La notion de justice dans la guerre est également centrale. La justice ne peut se réduire à la vengeance ou à la punition collective, mais doit s’appuyer sur le respect du droit et la protection des innocents. Michael Walzer, philosophe spécialiste de la «guerre juste», souligne que la justice exige la défaite des groupes armés, mais non la vengeance contre les populations civiles. Dans le cas de Gaza, la question de la proportionnalité et de la distinction entre cibles légitimes et civils innocents reste un défi majeur.

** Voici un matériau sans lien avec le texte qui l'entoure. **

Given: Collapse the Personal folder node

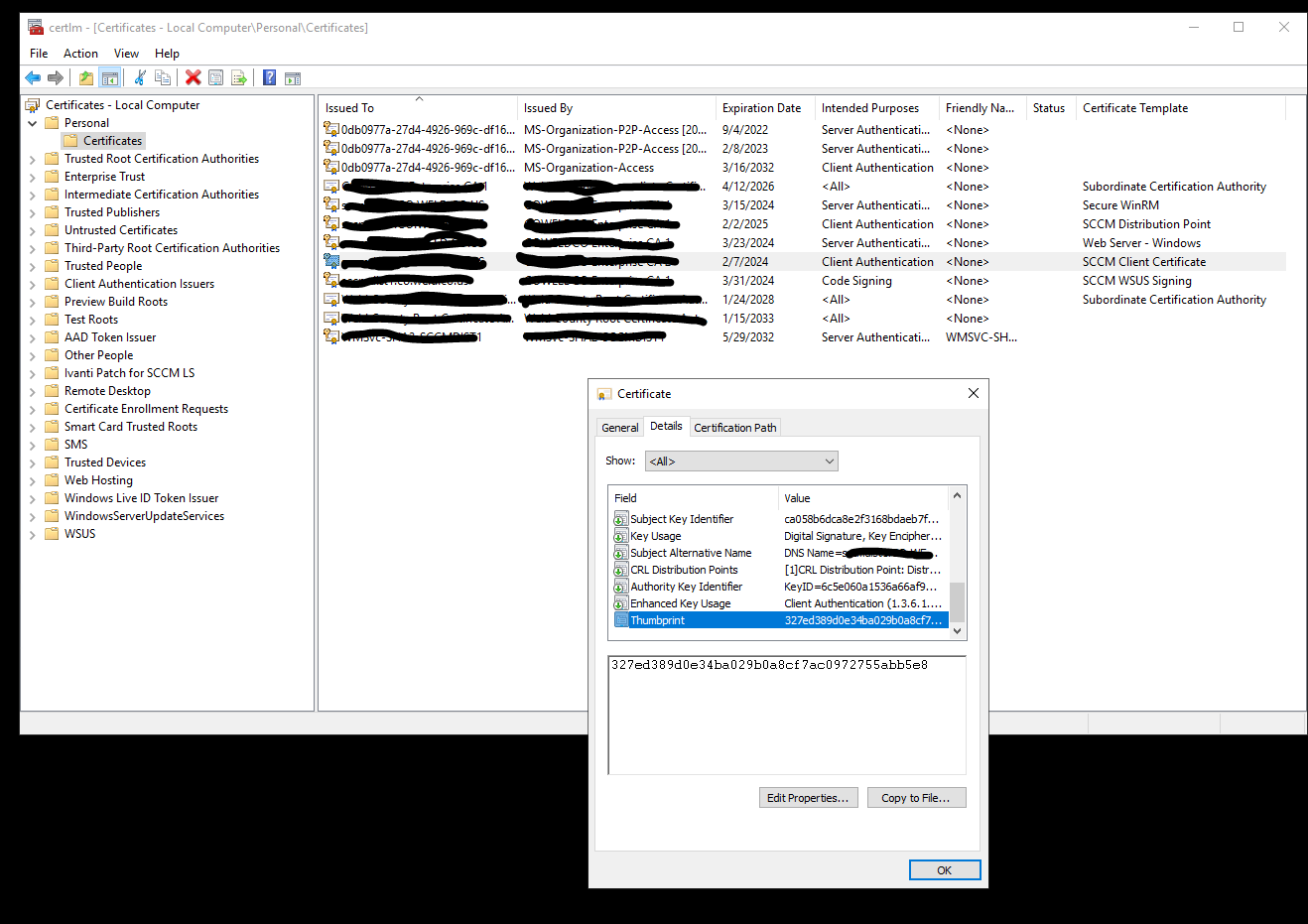Looking at the screenshot, I should pos(33,123).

La mort de neuf enfants dans une même famille illustre la souffrance incommensurable infligée aux civils. Cette souffrance pose la question de la déshumanisation de l’ennemi et de la perte de sensibilité morale en temps de guerre. La philosophie rappelle que chaque vie humaine a une valeur égale et que la protection des civils doit demeurer une priorité, quel que soit le contexte du conflit. Le droit international humanitaire, s’il est imparfait, reste le cadre indispensable pour limiter les atrocités et rappeler l’universalité de la dignité humaine.
La tragédie de Khan Younès n’est pas seulement une illustration de la violence des conflits contemporains. Elle interpelle la conscience collective sur la nécessité de préserver une éthique de la guerre, fondée sur la responsabilité, la justice et le respect de la vie humaine. Face à l’horreur, la philosophie invite à la réflexion et à l’action pour que de tels drames ne se reproduisent plus.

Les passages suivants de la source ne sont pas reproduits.